> [Exercise brief]
Write down exactly what lies from the line containing "Instruction: Tick the" to the end of the records, inclusive, and omit the pictures.
-- Opening Marker --
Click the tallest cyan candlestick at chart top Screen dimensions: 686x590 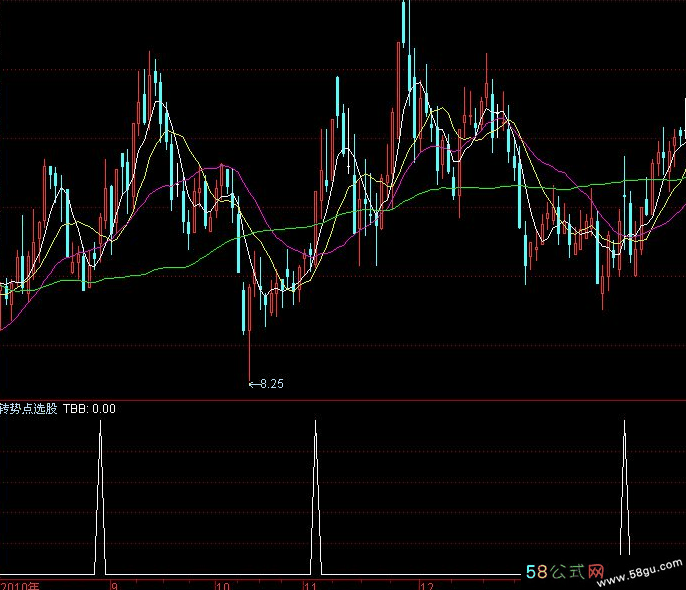[404, 20]
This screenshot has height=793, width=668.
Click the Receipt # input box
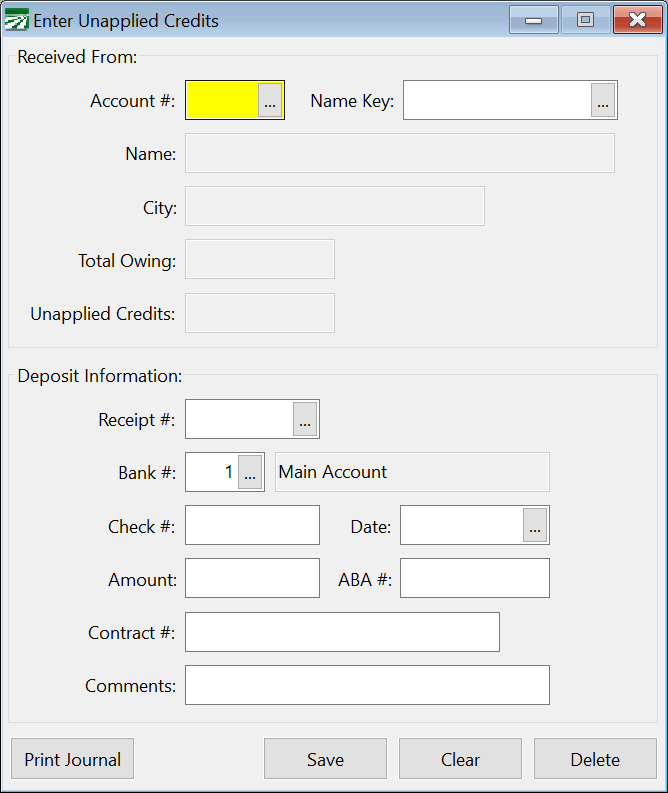(239, 419)
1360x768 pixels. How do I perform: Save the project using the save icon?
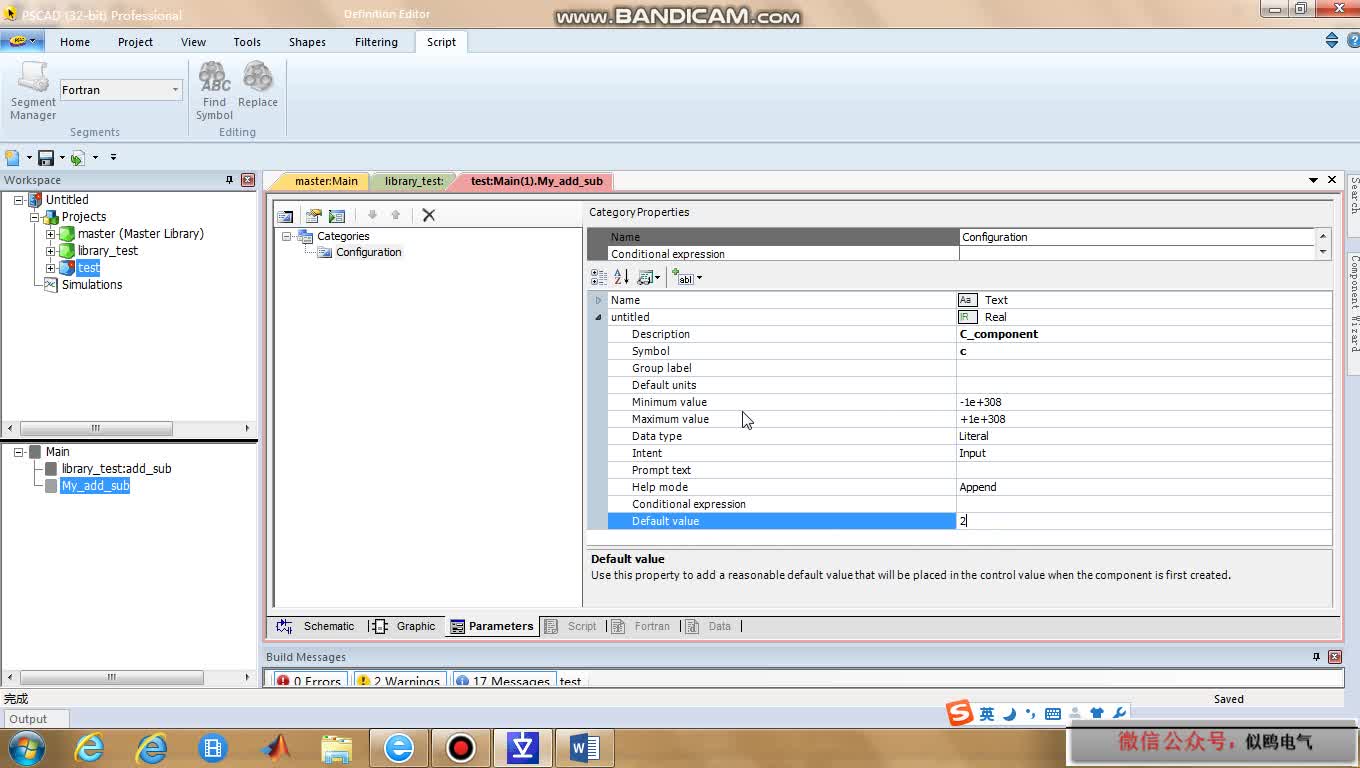point(46,157)
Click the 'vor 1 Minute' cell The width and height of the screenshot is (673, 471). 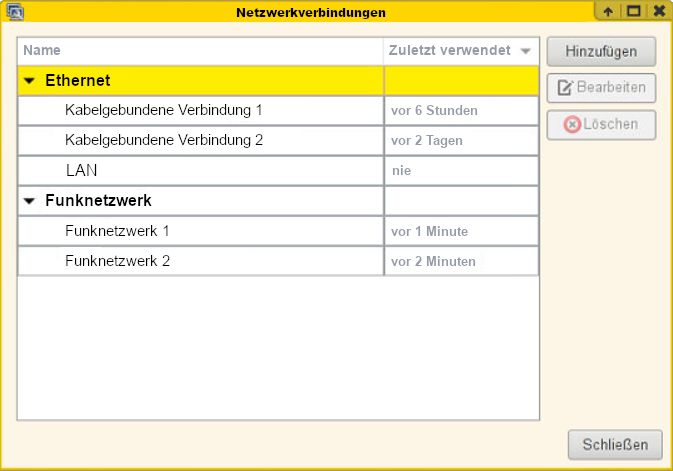[x=430, y=231]
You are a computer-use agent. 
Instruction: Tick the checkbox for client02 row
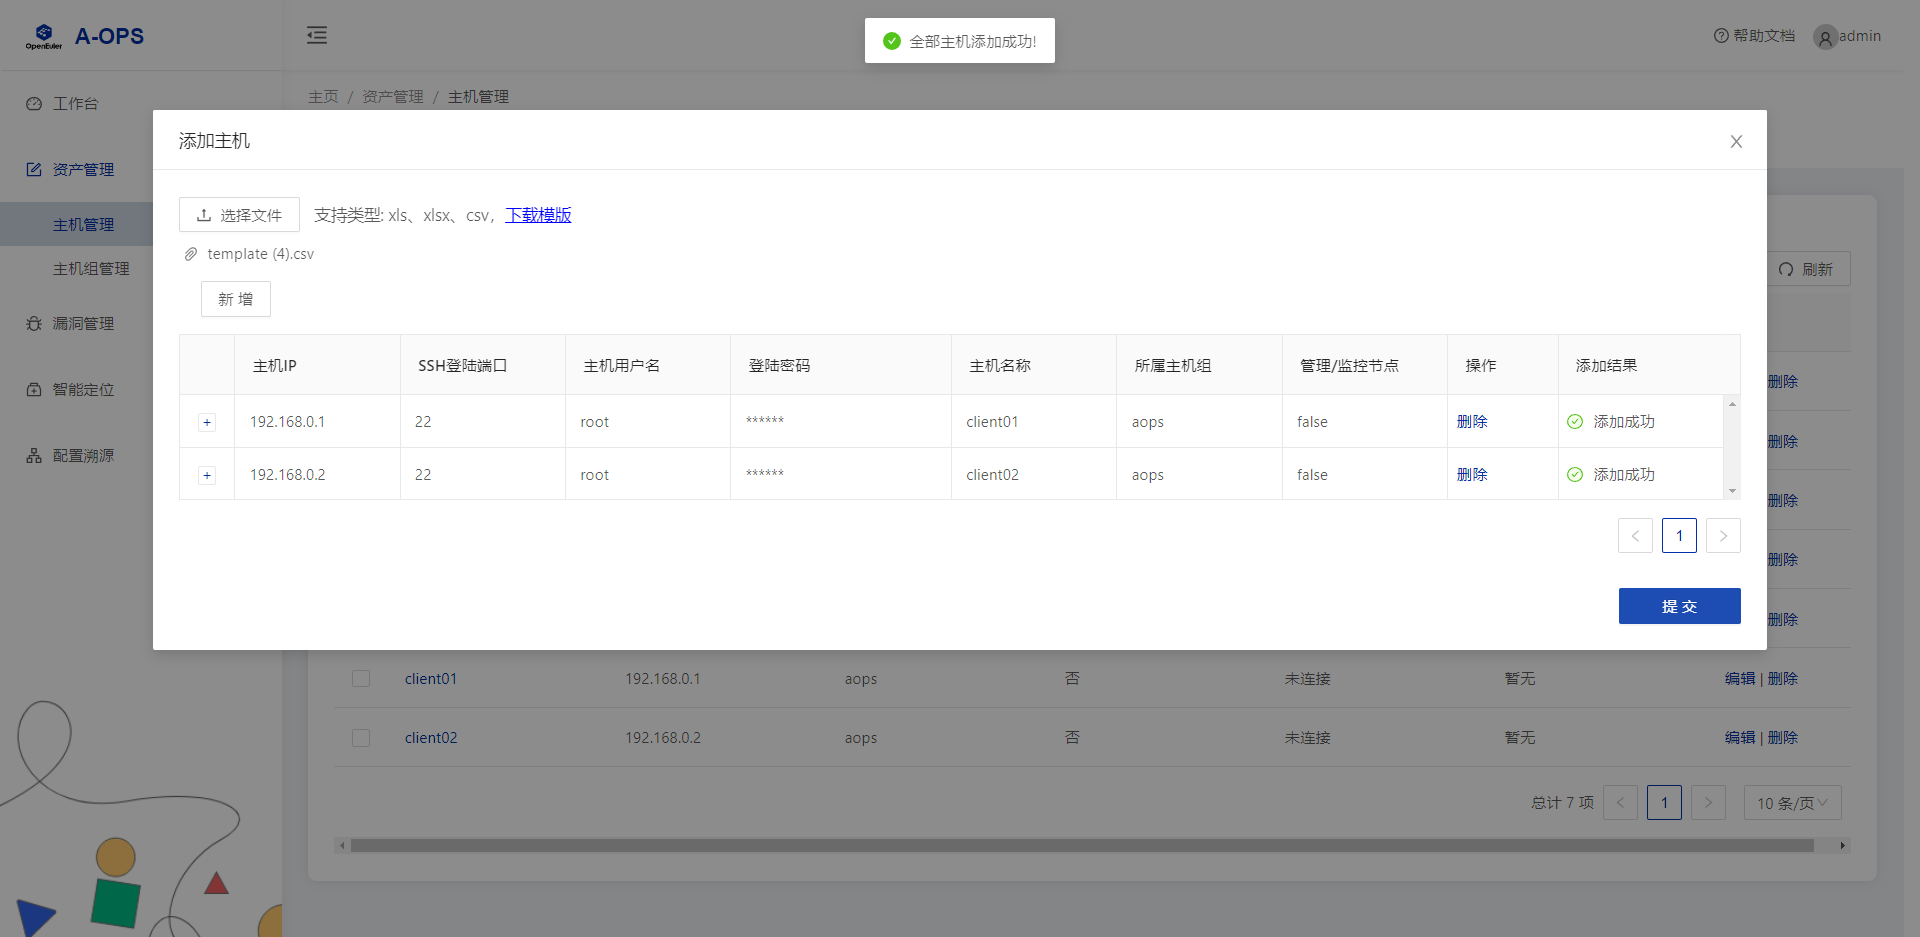pyautogui.click(x=361, y=738)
-- Closing Marker --
> [Problem solution]
Instruction: Tick the checkbox for client02 row
pyautogui.click(x=361, y=738)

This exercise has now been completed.